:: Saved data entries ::
Segment Open

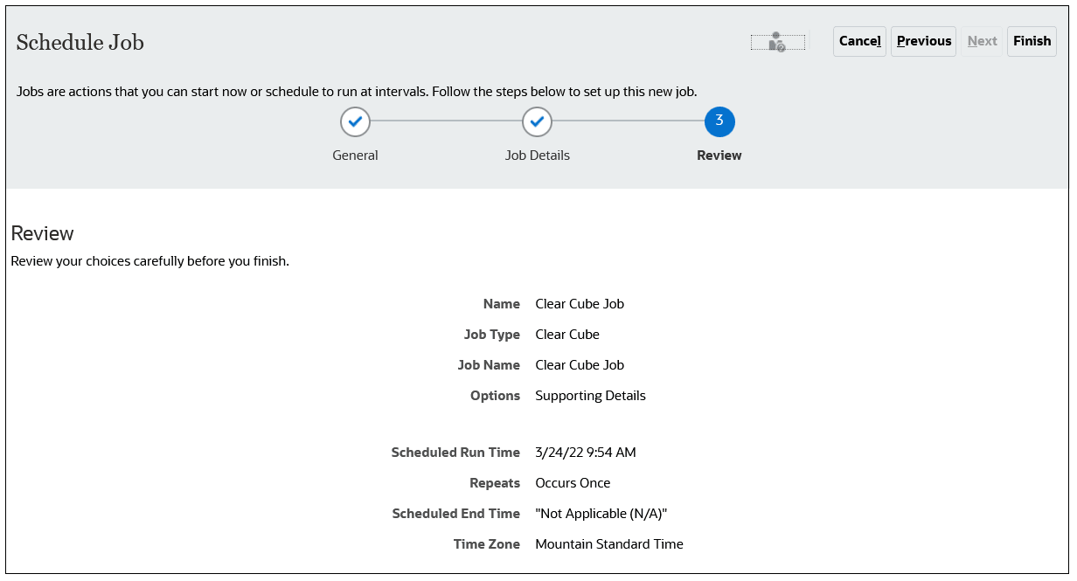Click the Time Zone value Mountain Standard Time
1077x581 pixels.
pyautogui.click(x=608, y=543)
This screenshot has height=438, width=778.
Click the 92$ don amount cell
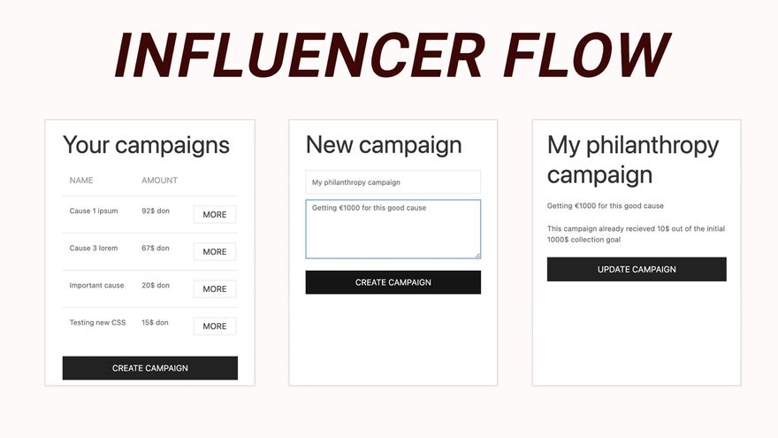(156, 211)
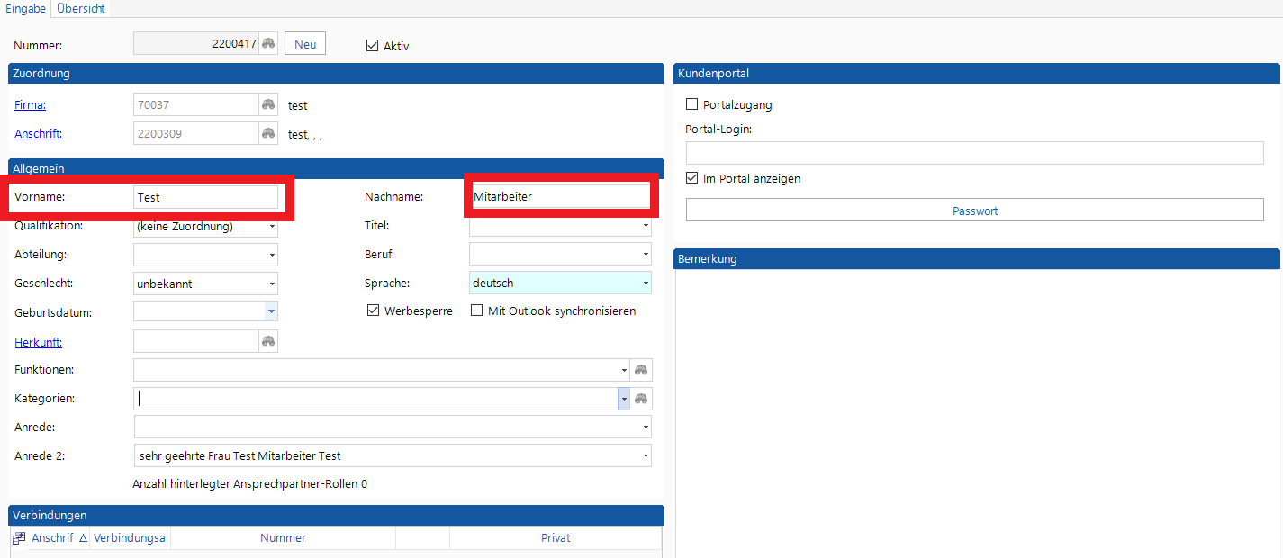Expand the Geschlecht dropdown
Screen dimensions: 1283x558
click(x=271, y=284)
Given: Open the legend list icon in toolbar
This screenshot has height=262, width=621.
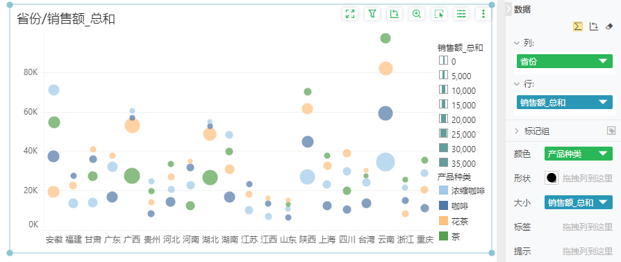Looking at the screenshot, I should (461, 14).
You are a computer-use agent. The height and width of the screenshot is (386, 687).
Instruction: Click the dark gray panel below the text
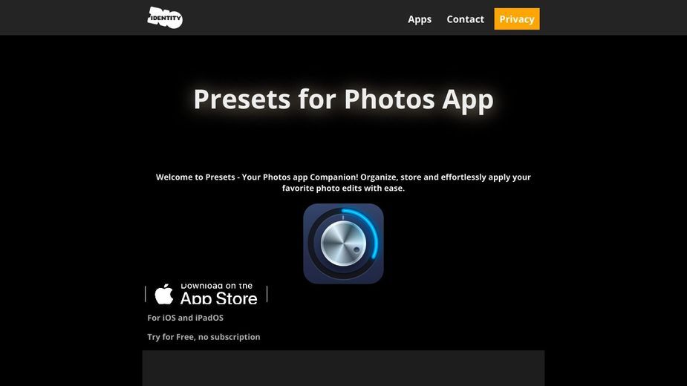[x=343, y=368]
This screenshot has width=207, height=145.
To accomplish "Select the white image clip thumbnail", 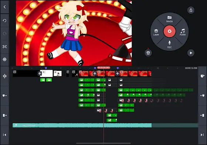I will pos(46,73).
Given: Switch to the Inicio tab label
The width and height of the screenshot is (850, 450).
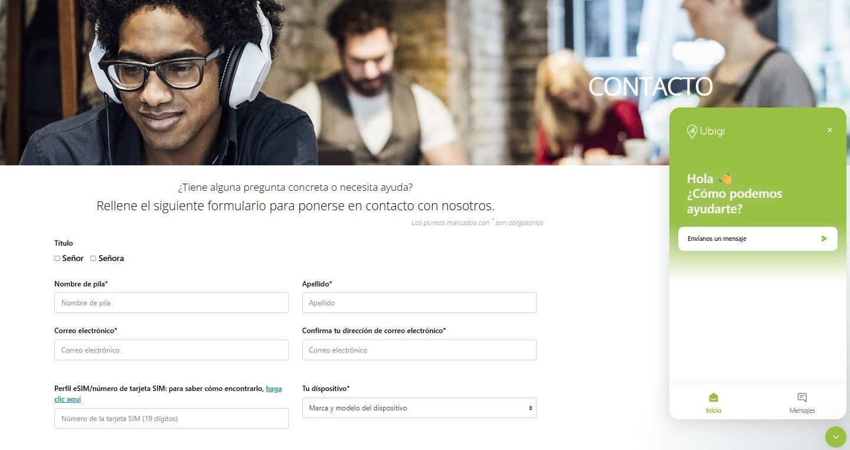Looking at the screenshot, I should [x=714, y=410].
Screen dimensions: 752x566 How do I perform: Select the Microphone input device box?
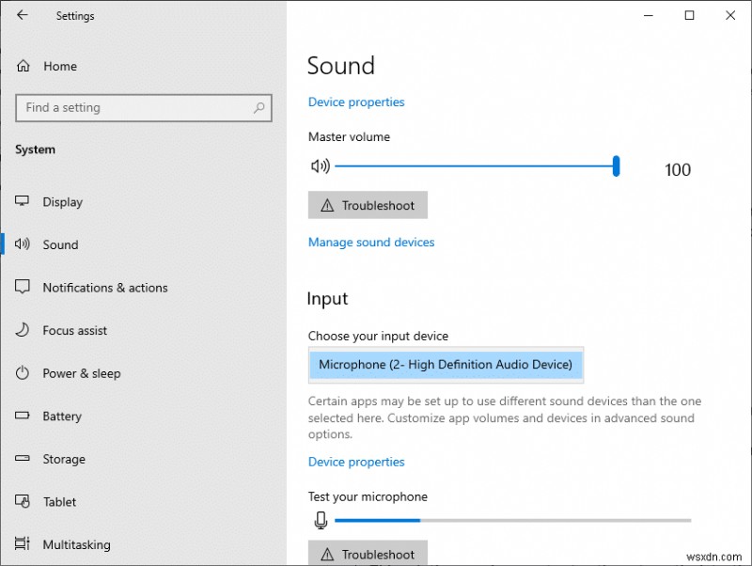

Segment Closed

:: Required action ::
The data above holds the lines to copy: start at the one with "Given: Open the legend list icon in toolbar", stop at the one with "You are a computer-use", include both, copy them exactly without pictures, and copy nothing else.

:: Completed task ::
Given: Open the legend list icon in toolbar
This screenshot has height=262, width=621.
Looking at the screenshot, I should (461, 14).
You are a computer-use agent. The height and width of the screenshot is (386, 687).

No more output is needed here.